Records from a collection
--------

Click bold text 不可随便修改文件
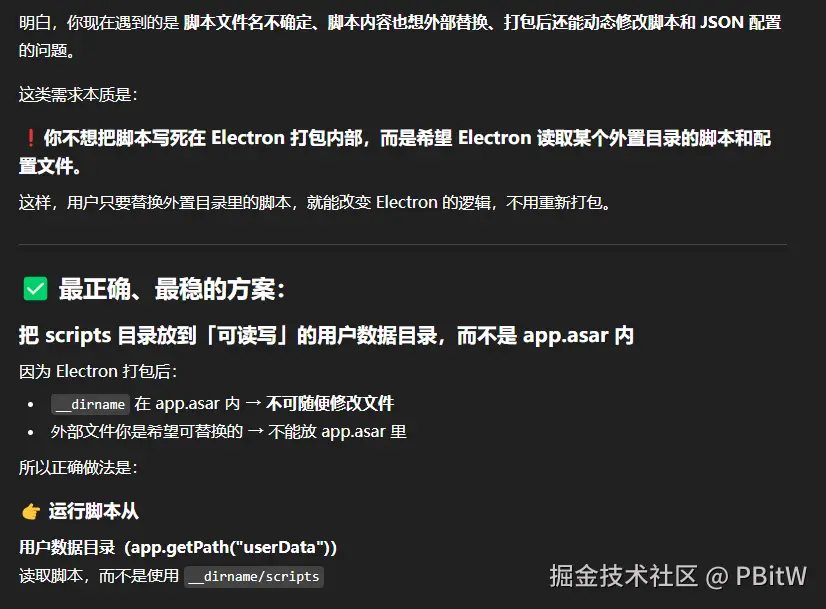Screen dimensions: 826x609 point(330,404)
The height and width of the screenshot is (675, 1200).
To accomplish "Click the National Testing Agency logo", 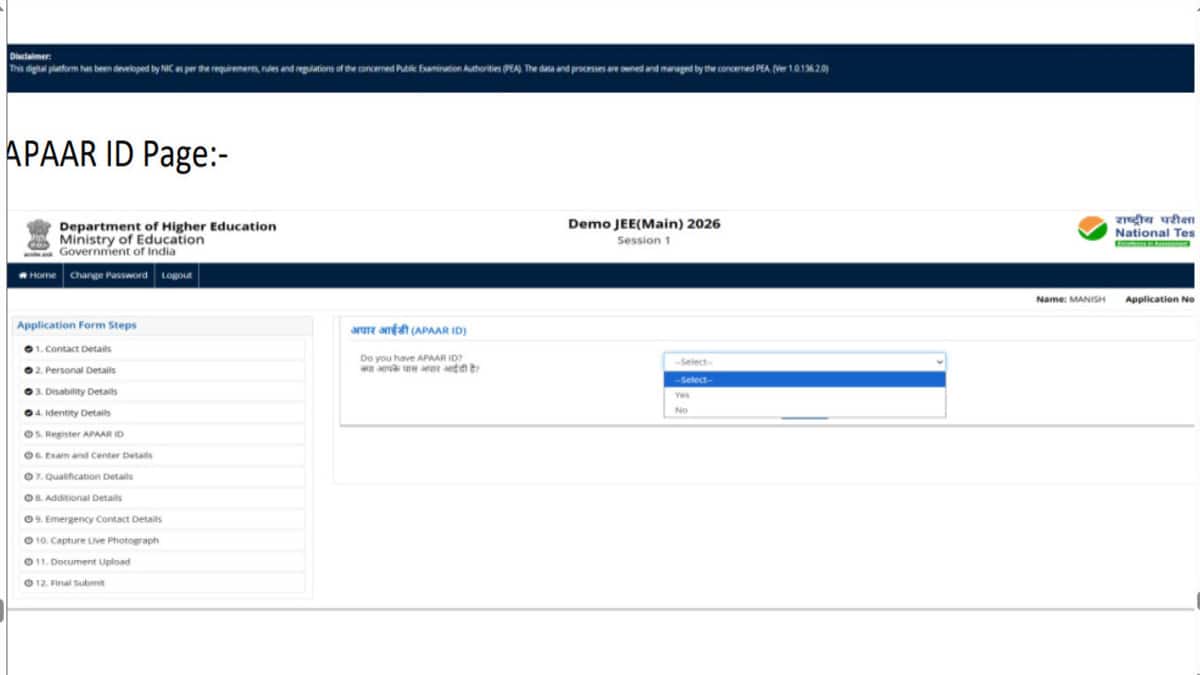I will (x=1091, y=229).
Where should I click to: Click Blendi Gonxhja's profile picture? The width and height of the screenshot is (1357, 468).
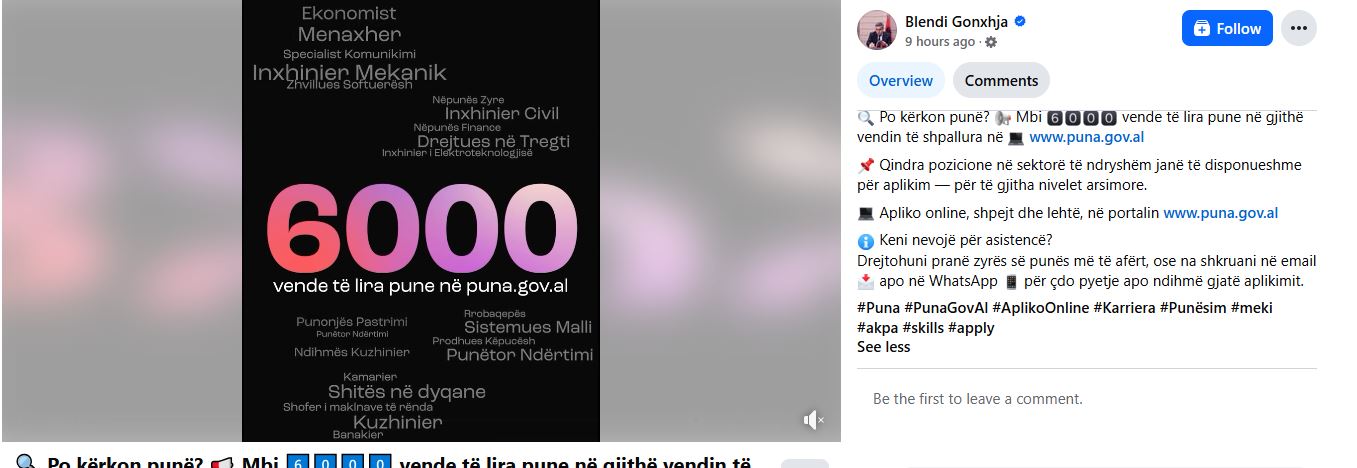[877, 29]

--------

[WHAT THIS TASK INVOLVES]:
Copy out the records from the line containing "Where should I" through the end of the records, both ends included, and leave the pictures out of your copy.

[TASK RESULT]:
Where should I click to: Click Blendi Gonxhja's profile picture? The width and height of the screenshot is (1357, 468).
[877, 29]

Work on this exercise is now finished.